-- Start --
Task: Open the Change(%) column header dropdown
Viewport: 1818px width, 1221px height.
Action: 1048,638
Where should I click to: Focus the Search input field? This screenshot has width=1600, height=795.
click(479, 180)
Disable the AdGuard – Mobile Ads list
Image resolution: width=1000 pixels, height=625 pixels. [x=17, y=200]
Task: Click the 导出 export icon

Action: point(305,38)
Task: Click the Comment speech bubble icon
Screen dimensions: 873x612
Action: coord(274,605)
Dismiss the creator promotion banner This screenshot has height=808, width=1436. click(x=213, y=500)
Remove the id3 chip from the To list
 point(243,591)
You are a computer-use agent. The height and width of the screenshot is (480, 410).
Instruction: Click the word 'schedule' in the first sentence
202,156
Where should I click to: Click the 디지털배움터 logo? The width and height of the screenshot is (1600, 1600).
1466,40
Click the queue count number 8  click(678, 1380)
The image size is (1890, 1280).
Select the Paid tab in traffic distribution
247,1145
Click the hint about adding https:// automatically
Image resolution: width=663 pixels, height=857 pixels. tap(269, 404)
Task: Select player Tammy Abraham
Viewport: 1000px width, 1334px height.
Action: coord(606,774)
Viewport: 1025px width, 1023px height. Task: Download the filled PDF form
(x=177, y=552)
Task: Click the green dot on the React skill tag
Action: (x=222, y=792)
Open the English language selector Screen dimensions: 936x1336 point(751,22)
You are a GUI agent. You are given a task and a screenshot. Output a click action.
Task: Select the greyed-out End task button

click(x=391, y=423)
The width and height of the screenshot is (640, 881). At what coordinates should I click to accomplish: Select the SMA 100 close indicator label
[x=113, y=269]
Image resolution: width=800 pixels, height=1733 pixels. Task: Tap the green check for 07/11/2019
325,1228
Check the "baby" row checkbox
-- End --
_Written task_
Substitute "control" for "button" in the stretch from the line containing "Disable the AdGuard – Mobile Ads list" through the end of the listing, and give that stretch again with all else unchanged.

_Answer to the problem_
Disable the AdGuard – Mobile Ads list
Image resolution: width=1000 pixels, height=625 pixels. [x=17, y=200]
Task: Click the 导出 export icon

Action: point(305,38)
Task: Click the Comment speech bubble icon
Screen dimensions: 873x612
Action: coord(274,605)
Dismiss the creator promotion banner This screenshot has height=808, width=1436. click(x=213, y=500)
Remove the id3 chip from the To list
 point(243,591)
You are a computer-use agent. The height and width of the screenshot is (480, 410).
Instruction: Click the word 'schedule' in the first sentence
202,156
Where should I click to: Click the 디지털배움터 logo? The width and height of the screenshot is (1600, 1600).
1466,40
Click the queue count number 8  click(678, 1380)
The image size is (1890, 1280).
Select the Paid tab in traffic distribution
247,1145
Click the hint about adding https:// automatically
Image resolution: width=663 pixels, height=857 pixels. tap(269, 404)
Task: Select player Tammy Abraham
Viewport: 1000px width, 1334px height.
Action: coord(606,774)
Viewport: 1025px width, 1023px height. Task: Download the filled PDF form
(x=177, y=552)
Task: Click the green dot on the React skill tag
Action: (x=222, y=792)
Open the English language selector Screen dimensions: 936x1336 point(751,22)
You are a GUI agent. You are given a task and a screenshot. Output a click action.
Task: Select the greyed-out End task control

click(x=391, y=423)
The width and height of the screenshot is (640, 881). At what coordinates should I click to accomplish: Select the SMA 100 close indicator label
[x=113, y=269]
Image resolution: width=800 pixels, height=1733 pixels. Task: Tap the green check for 07/11/2019
325,1228
Check the "baby" row checkbox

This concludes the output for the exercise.